O endurecimento da posição brasileira coincide com a conferência anual da Organização Mundial de Saúde Animal (conhecida pela sigla OIE), em Paris, onde se espera que outros 11 Estados brasileiros recuperem o status de livre de febre aftosa com vacinação, o que tornaria viável a retomada de suas exportações – isso se não houver problemas como os provocados pelos coreanos.
A OIE tem um acordo sobre regionalização sanitária, aprovado já há alguns anos. Na ocasião, alguns países votaram contra, incluindo Coréia e Japão. As decisões da OIE não são obrigatórias, embora seja a única entidade mundial que trate de saúde animal.
Na OMC, a regionalização também é prevista no Acordo sobre Medidas Sanitária e Fitosanitária (acordo SPS). Mas somente neste mês os países começaram a se entender sobre sua implementação, que ainda não tem prazo definido.
Pelo acordo SPS, o conceito de regionalização é baseado em ciência. Não é uma barreira política que garante sanidade, e sim uma barreira técnica. Se um país tem uma região onde garante uma sanidade diferenciada das demais, não há motivos para ter todas as suas exportações proibidas, como quer a Coréia.
Em maio de 2007, a OIE aprovou Santa Catarina como livre de febre aftosa sem vacinação – isto é, considerou o vírus erradicado no Estado, o status sanitário mais elevado. Grande parte do Brasil é livre de febre aftosa, mas com vacinação, e ainda há áreas de risco desconhecido.
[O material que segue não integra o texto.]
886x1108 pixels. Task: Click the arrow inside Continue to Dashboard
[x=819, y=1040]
Japão, Coréia, Chile e México exigiam o status sanitário máximo para permitir a entrada das carnes brasileiras. Não aceitavam o status inferior, de áreas livres da doença com vacinação. Logo depois, o Brasil enviou a documentação do certificado da OIE e pediu abertura para as exportações catarinenses.
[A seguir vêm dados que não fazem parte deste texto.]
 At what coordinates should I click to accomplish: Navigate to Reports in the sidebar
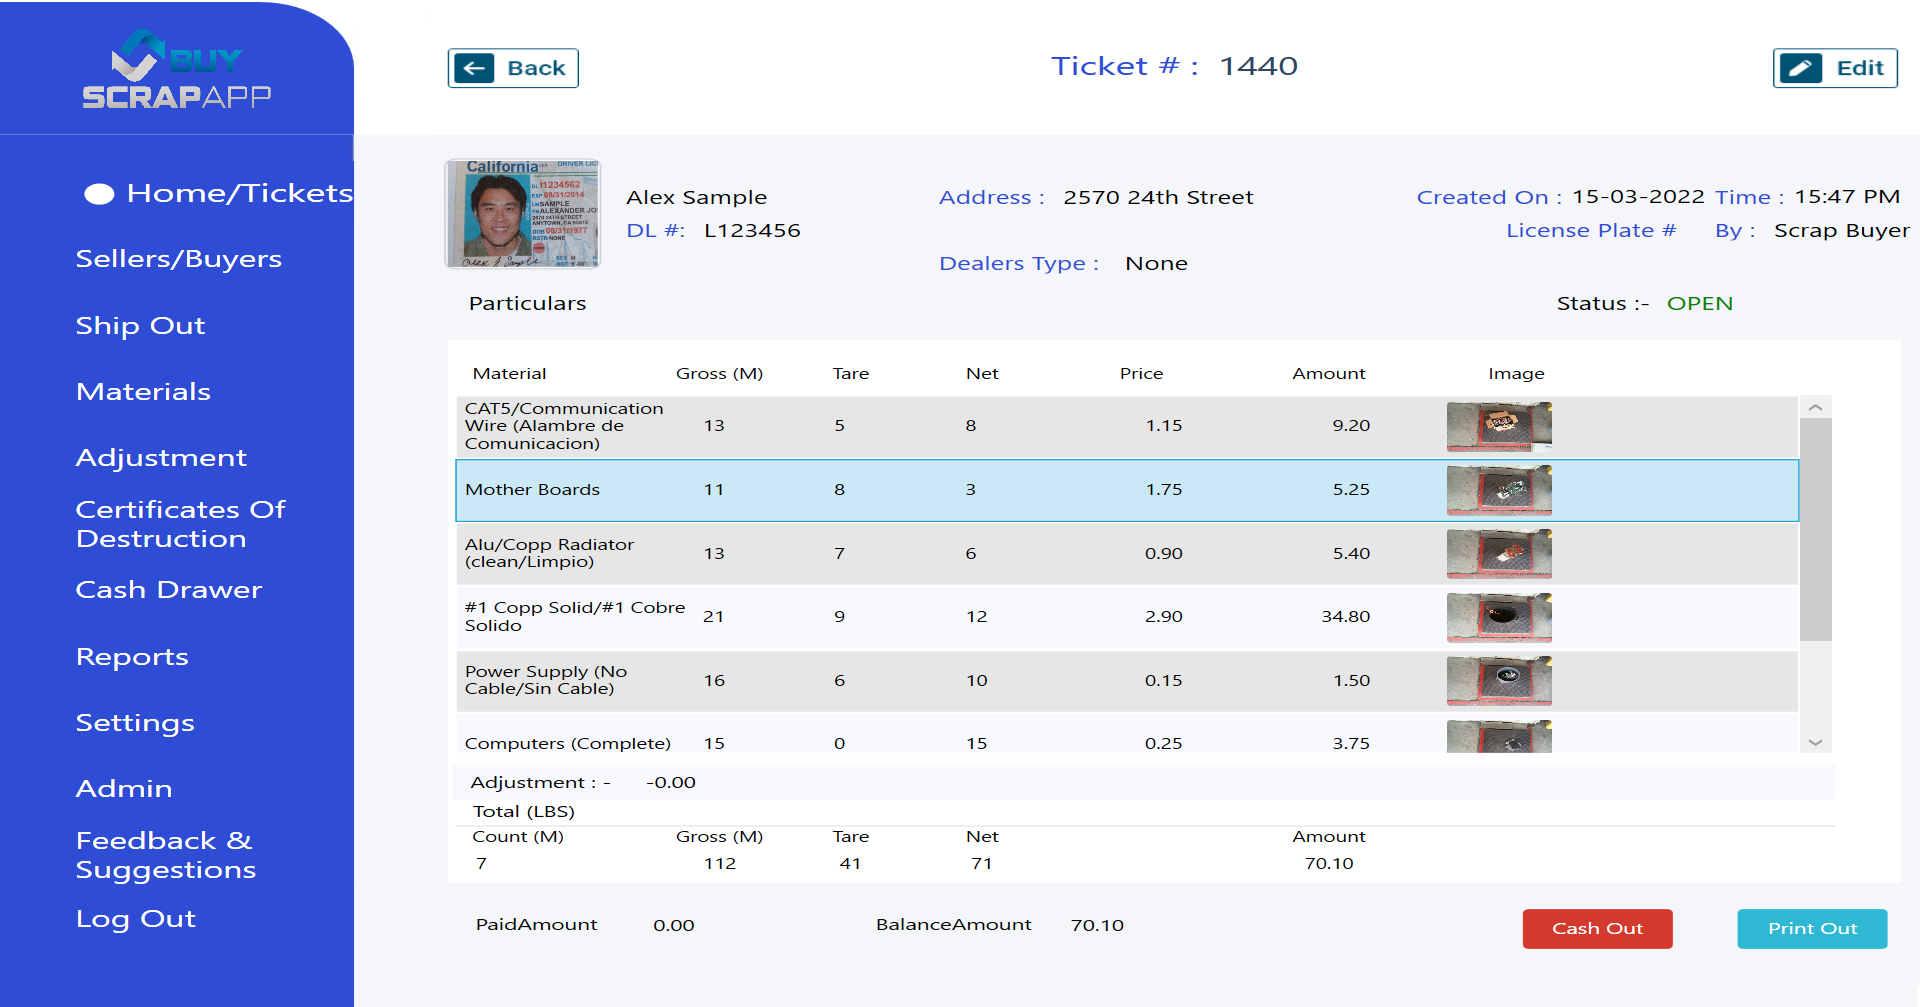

O Japão enviou dois cientistas em dezembro e o processo de reconhecimento caminha. O México está "enrolando", nos termos dos exportadores. O Chile reconheceu o Estado, depois parou a habilitação das fábricas em retaliação a um embargo de frutas com ácaros. Já a Coréia sequer aceita iniciar o processo de reconhecimento, rechaçando o conceito de regionalização. Seul exige que o Brasil inteiro fique livre de febre aftosa sem vacinação, para só então permitir a entrada da carne brasileira.
A embaixada brasileira em Seul está traduzindo uma longa legislação coreana, que servirá também para a consulta bilateral. O Brasil voltará a pressionar em junho próximo em um comitê consultivo de agricultura dos dois países, que se reunirá na Coréia.
No entanto, o contencioso parece inevitável, pelo menos no que depender do clima em Seul. O presidente Lee Myung-bak teve que ir à televisão na semana passada se desculpar em cadeia nacional por ter feito um acordo com os EUA, que inclui padrões menos rígidos para a carne bovina americana entrar na Coréia.
O governo deveria anunciar neste mês as medidas para reabrir totalmente o mercado coreano para a carne americana pela primeira vez em quatro anos. Mas dezenas de protestos, incluindo 330 petições de associações de produtores e consumidores sobre a segurança da carne americana forçaram o adiamento da medida.
Apesar de insistir que o governo não vai "negociar" saúde pública por comércio, o presidente se mostrou "perplexo" com a revolta popular , que na prática atrasará o entendimento como um todo.
O presidente insistiu que Seul acertou com Washington que paralisaria a importação de carne bovina americana se a saúde pública fosse ameaçada por algum problema sanitário, por exemplo.